__Zu erledigen__
1: Gib den Abschnitt des Ausgangstexts von „Ich habe diese“ bis hinunter zu „befriedigende Antwort gefunden.“ wieder und ändere darin „relativen Dualismus“ zu „gemäßigten Dualismus“.
2: Bitte sag anhand des Ausgangstexts, wie viele Jahre Goethe schon tot war, als Steiner nach Weimar ging.

__Ausgangstext__
>>>

Steiners Weltanschauung, eine Art Wiederholung 0:01:25
„Gibt es Grenzen des Erkennens?“ Ich gebe vielleicht besser gleich die Antwort. Es gibt keine Grenze. Die Grenzen, die man sich selber stellt, das sind eigene Grenzen. „Also, was macht Steiner in diesem Kapitel?“ Zunächst beschreibt er seine eigene Weltanschauung. Es ist eine Art Wiederholung. Das ist natürlich nicht seine eigene, sondern das ist Goethes Weltanschauung.
Zitat: Nennen wir die Weise, in der uns die Welt entgegentritt, bevor sie durch das Erkennen ihre rechte Gestalt gewonnen hat, die Welt der Erscheinung im Gegensatz zu der aus Wahrnehmung und Begriff einheitlich zusammengesetzten Wesenheit. Dann können wir sagen; Die Welt ist uns als Zweiheit (dualistisch) gegeben, und das Erkennen verarbeitet sie zur Einheit (monistisch).
Ich habe diese Weltanschauung dann auch relativen Dualismus genannt, weil er fängt ja dualistisch an, ich sehe mich der Welt gegenübergestellt, und wenn ich verarbeite, was ich wahrnehme, wenn ich mit Gedanken denkend die Wirklichkeit verarbeite, dann erst wird das eine Einheit, im Gegensatz zum absoluten Dualismus. Immanuel Kant hat sich diesen absoluten Dualismus ja eigentlich erdacht, entwickelt in seinen Büchern, in seiner Philosophie. Steiner versuchte damals als 14-jähriger zu verstehen, seine eigene Hellsichtigkeit, seine eigene Wahrnehmung der Welt. In Kant hat er keine befriedigende Antwort gefunden.
Goethes Weltanschauung 0:03:45
Später, als junger Mann, bekam er den Auftrag, Goethes wissenschaftliche Arbeit zu verarbeiten. Er ging nach Weimar, wo Goethe gelebt hat. Der war damals 50 Jahre tot. Weil Goethe sehr berühmt war, war sein Haus nie aufgelöst worden. Als Steiner als junger Mann nach Weimar kam und das Haus Goethes besuchte, war es noch genauso, wie als Goethe starb. Vor allem seine wissenschaftliche Arbeit. Niemand hat sich die wissenschaftliche Arbeit von Goethe angeguckt. Steiner war der Erste, der - das stelle ich mir mal so vor, ob es so ist, weiß ich nicht wirklich - aber er war der Erste, der in den Arbeitsraum von Goethe hinein ging, und alles war noch so, wie Goethe es zum letzten Mal hinterlassen hat. Steiner fing dann einfach an zu lesen, was Goethe in seinen Tagebüchern geschrieben hat. Und er öffnete die Schubladen und hat geguckt, was da drin war, und hat gelesen, was er da geschrieben hat. Er hat vielleicht sogar im Müll geguckt, was da noch lag.

<<<

__Datensätze__
>>>

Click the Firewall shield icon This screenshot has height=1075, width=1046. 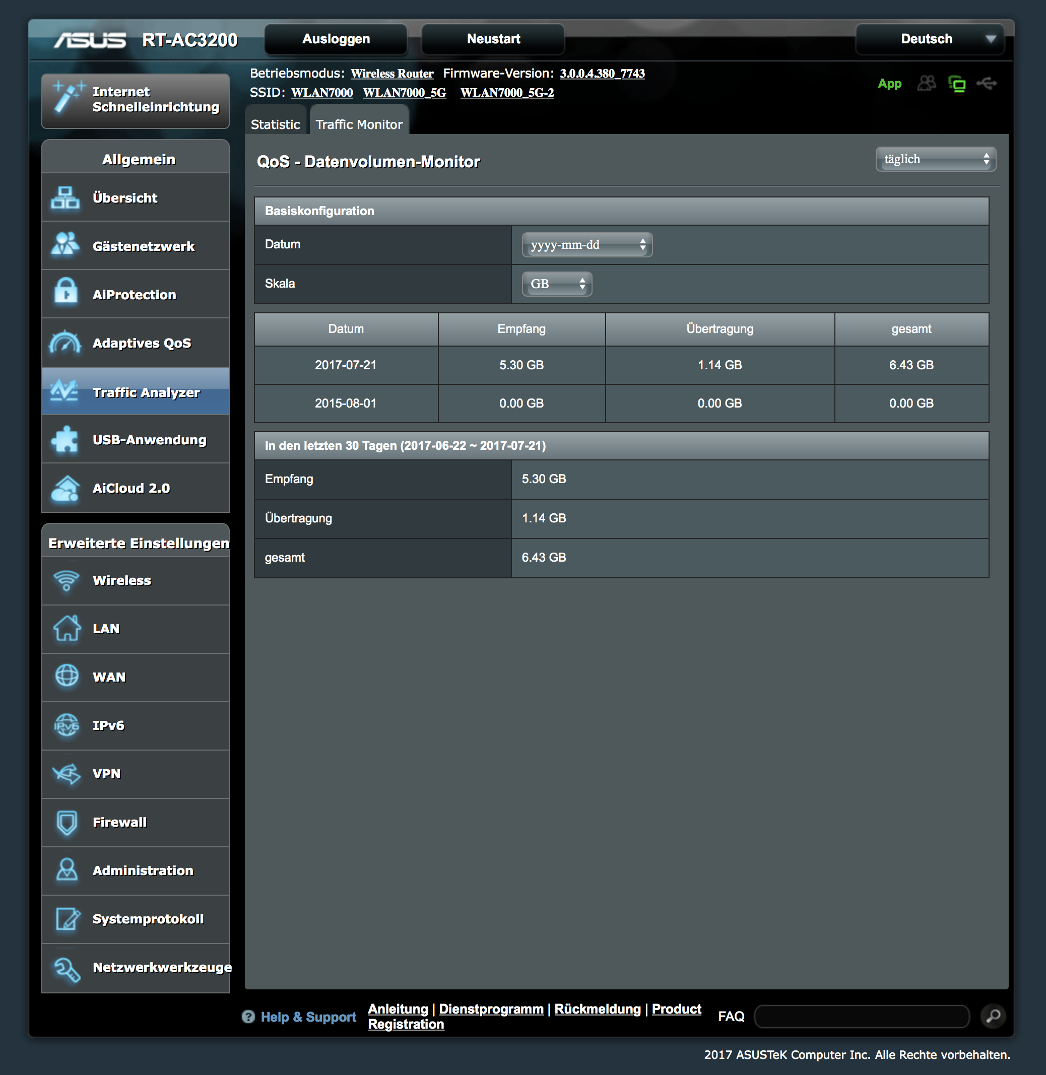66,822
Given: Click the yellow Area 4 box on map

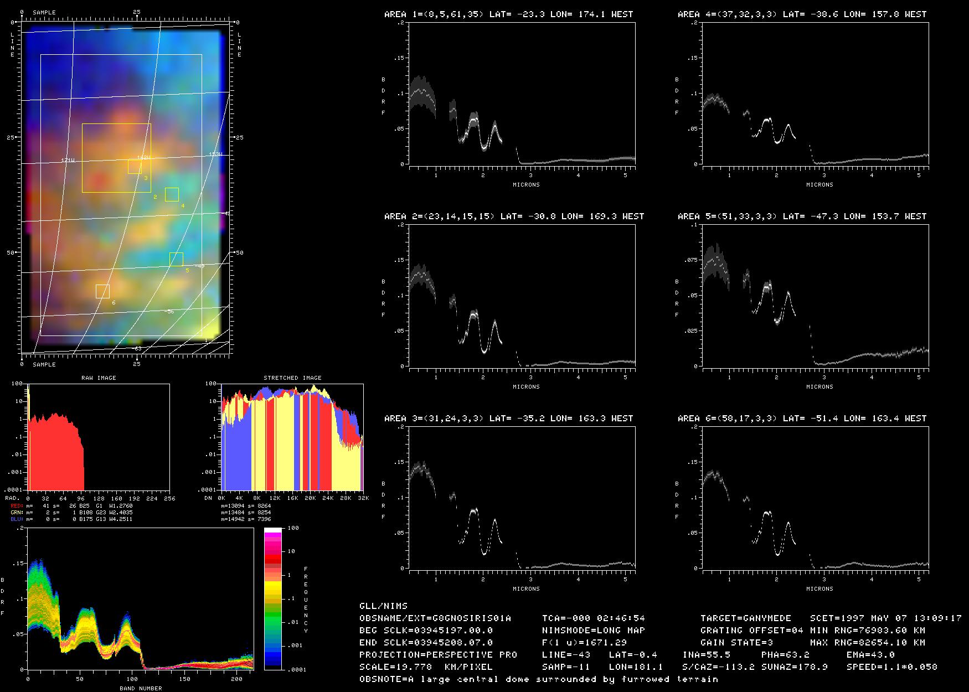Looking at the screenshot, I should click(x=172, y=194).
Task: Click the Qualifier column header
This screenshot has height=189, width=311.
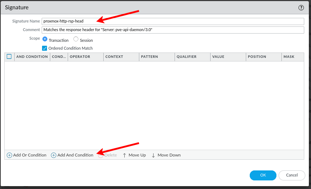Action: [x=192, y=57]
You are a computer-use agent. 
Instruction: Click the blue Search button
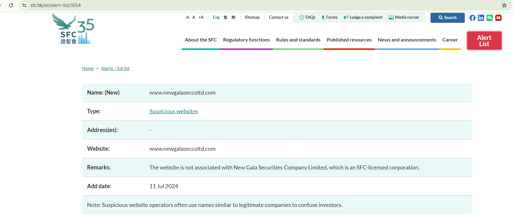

<<<

__Gegebene Antworten__
1:
Ich habe diese Weltanschauung dann auch gemäßigten Dualismus genannt, weil er fängt ja dualistisch an, ich sehe mich der Welt gegenübergestellt, und wenn ich verarbeite, was ich wahrnehme, wenn ich mit Gedanken denkend die Wirklichkeit verarbeite, dann erst wird das eine Einheit, im Gegensatz zum absoluten Dualismus. Immanuel Kant hat sich diesen absoluten Dualismus ja eigentlich erdacht, entwickelt in seinen Büchern, in seiner Philosophie. Steiner versuchte damals als 14-jähriger zu verstehen, seine eigene Hellsichtigkeit, seine eigene Wahrnehmung der Welt. In Kant hat er keine befriedigende Antwort gefunden.

2: Goethe war damals seit 50 Jahren tot.